Administrative law – Decisions of administrative tribunals – Consent and Capacity Board – Adult in need of protection – Capacity – Substitute decision maker – Judicial review – Compliance with legislation – Standard of review – Correctness – Costs
Saunders v. Bridgeport Hospital,  O.J. No. 5531, Ontario Court of Justice, December 14, 2005, N.J. Spies J.
The Appellant, a 78 year-old man, lived alone in an apartment for over 30 years until he sustained a fall on the floor in his living room where he remained for 6 to 8 days. He was finally able to call a neighbour and remained in a chair for 2 days, with his neighbour providing meals, until he agreed to attend at hospital. The Appellant, although not injured in the fall, was transferred to the Respondent Bridgepoint Hospital for rehabilitation where four health care practitioners individually and jointly made the decision he was not capable of making decision concerning admission to a care facility within the meaning of s.4(1) of the Health Care Consent Act. This finding was upheld by the Consent and Capacity Board (the “Board”). The Appellant appealed the Board’s decision.
The interpretation of s.4(1) of the HCCA was considered by the Supreme Court of Canada in Starson v. Swayze,  1 S.C.R. 722 in the context of consent to treatment and is applicable given the definition for incapacity applies with respect to admission to a care facility. Capacity involves two criteria: (1) the person must be able to understand the information that is relevant to making a treatment decision which requires the cognitive ability to process, retain and understand the information; and (2) a person must be able to appreciate the reasonably foreseeable consequences of a decision or lack thereof. (Note: Health care consent legislation in Ontario allows an involuntary patient to refuse treatment if the patient is found capable of making a treatment decision. Health care consent legislation in other provinces may differ.)
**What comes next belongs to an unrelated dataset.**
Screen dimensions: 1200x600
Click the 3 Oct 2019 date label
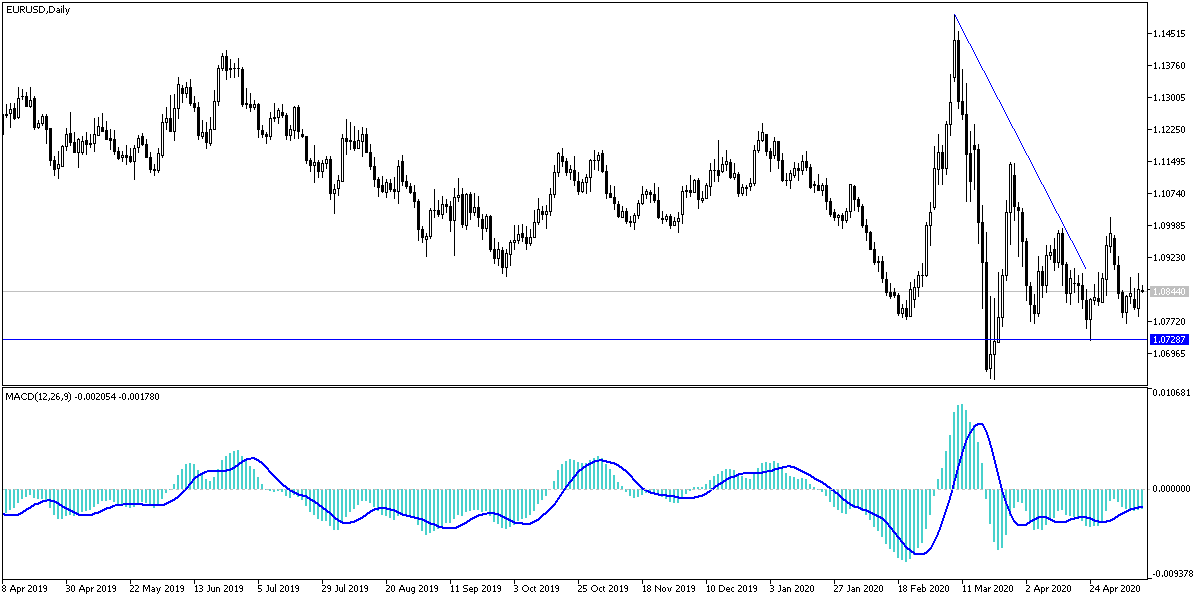[x=535, y=590]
The Board correctly stated in its reasons that the Appellant is presumed capable and the onus is on the evaluators, on a balance of probabilities, to establish otherwise. The Court also noted that the interpretation of a legal standard for capacity under s.4(1) of the HCCA is a question of law and the correctness standard applied.
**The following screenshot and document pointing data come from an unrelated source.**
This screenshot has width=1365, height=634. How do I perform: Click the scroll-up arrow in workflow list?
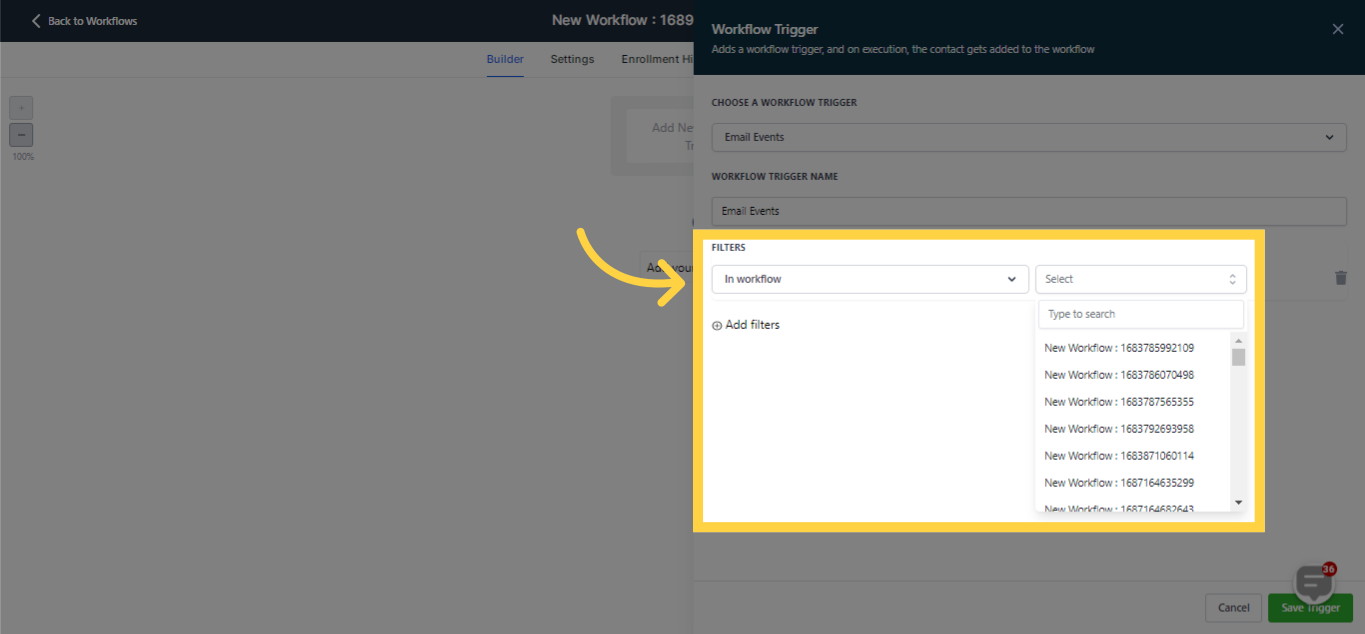(1238, 340)
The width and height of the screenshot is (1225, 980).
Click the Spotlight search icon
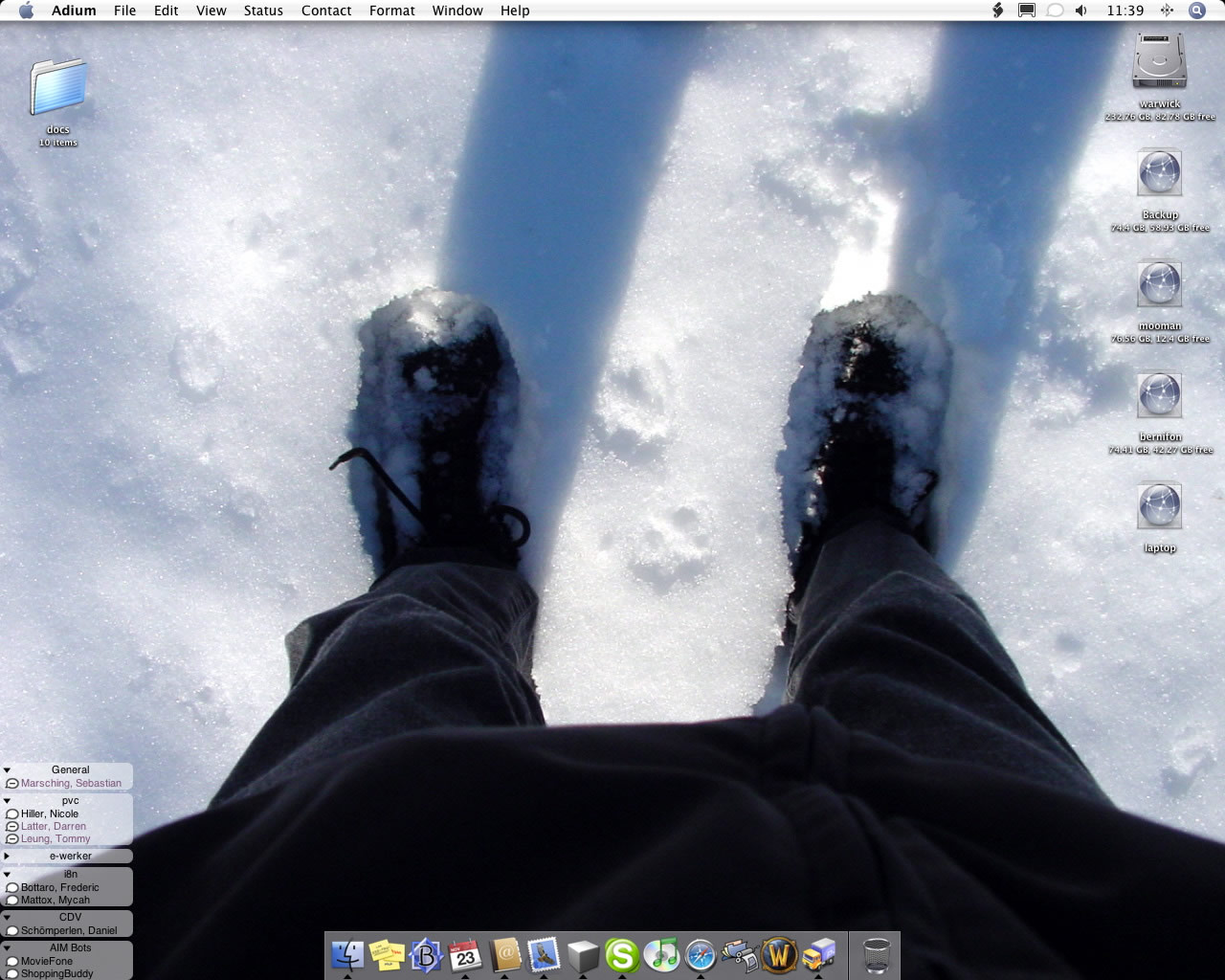1196,11
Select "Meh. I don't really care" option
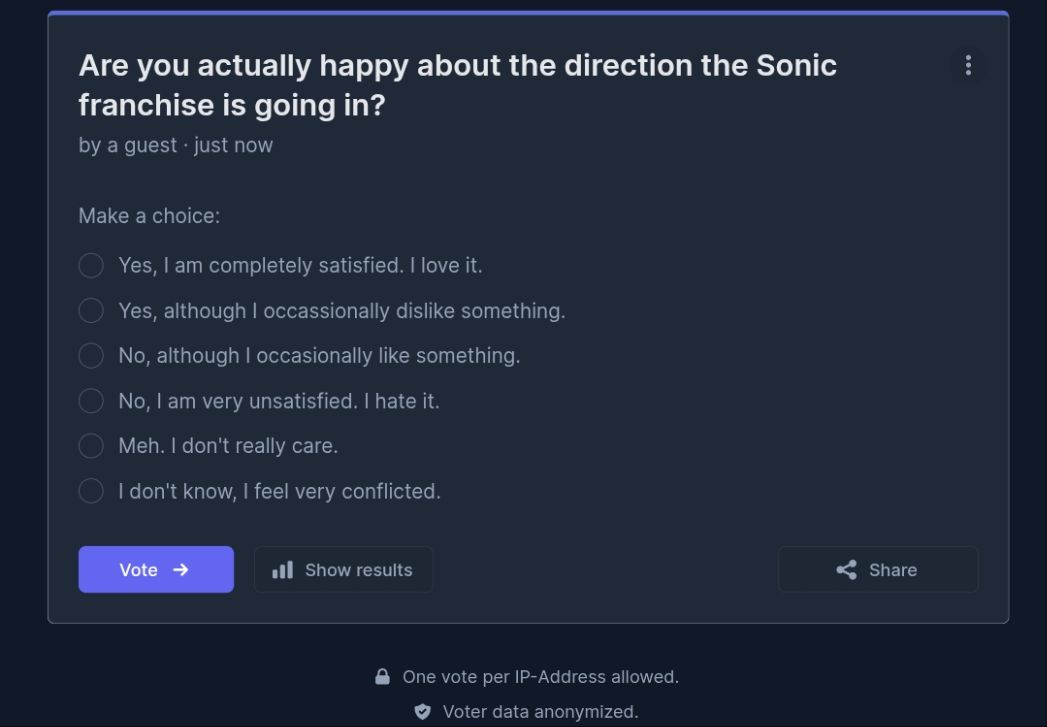 (x=91, y=446)
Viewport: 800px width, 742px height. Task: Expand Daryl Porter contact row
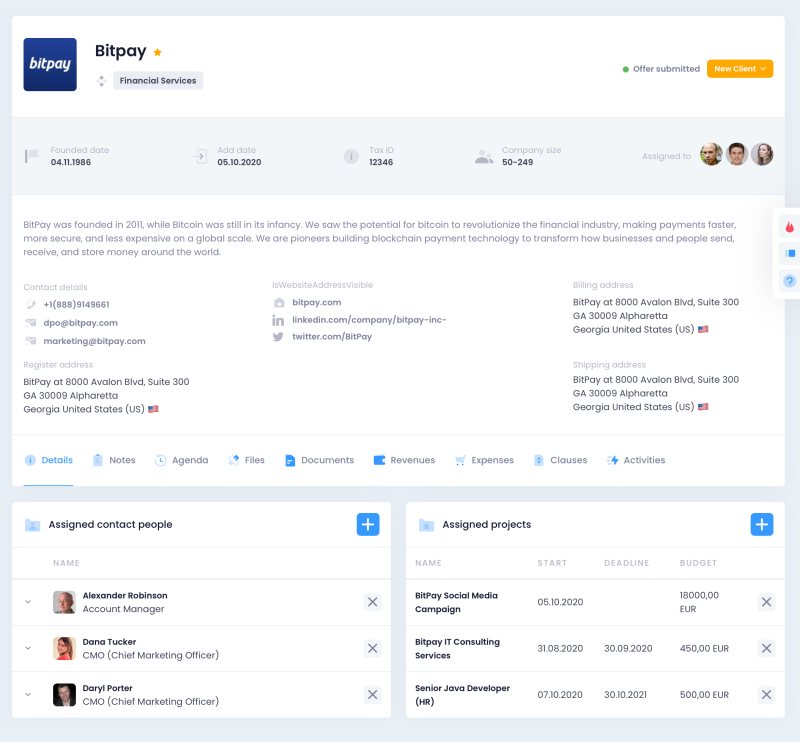(x=28, y=694)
The Court found that the Board erred in not properly considering the question of procedural fairness and whether or not the Appellant had been adequately informed about the capacity assessment process at all times.
As well, the Board erred by failing to inquire as to the Appellant’s reasons for failing to appreciate the risk of falling if he returned home and then drawing the inference that he was unable to appreciate the risk of going home from that fact. Similarly, the Board failed to apply the statutory test properly by failing to inquire into those reasons for the Appellant’s failure to appreciate the consequences. A finding of incapacity is justified only if those reasons demonstrate that the patient’s condition prevents him from having the ability to appreciate the foreseeable consequences of the decision. For these reasons, the Board’s decision was set aside and substituted with an Order that the Appellant is capable with respect to consenting to admission to a health care facility within s.4(1) of the HCCA.
Finally, the Court awarded costs in the amount of $24,914 to the Appellant. The HCCA leaves the assessment process for capacity to make admission decisions entirely up to the health care practitioners and the only remedy the patient has to challenge an incapacity finding is to seek a review of the decision. Even recognizing that this was not an adversarial process in the usual sense and that hospitals have limited resources, the Court saw no reason why the Appellant should not have his costs.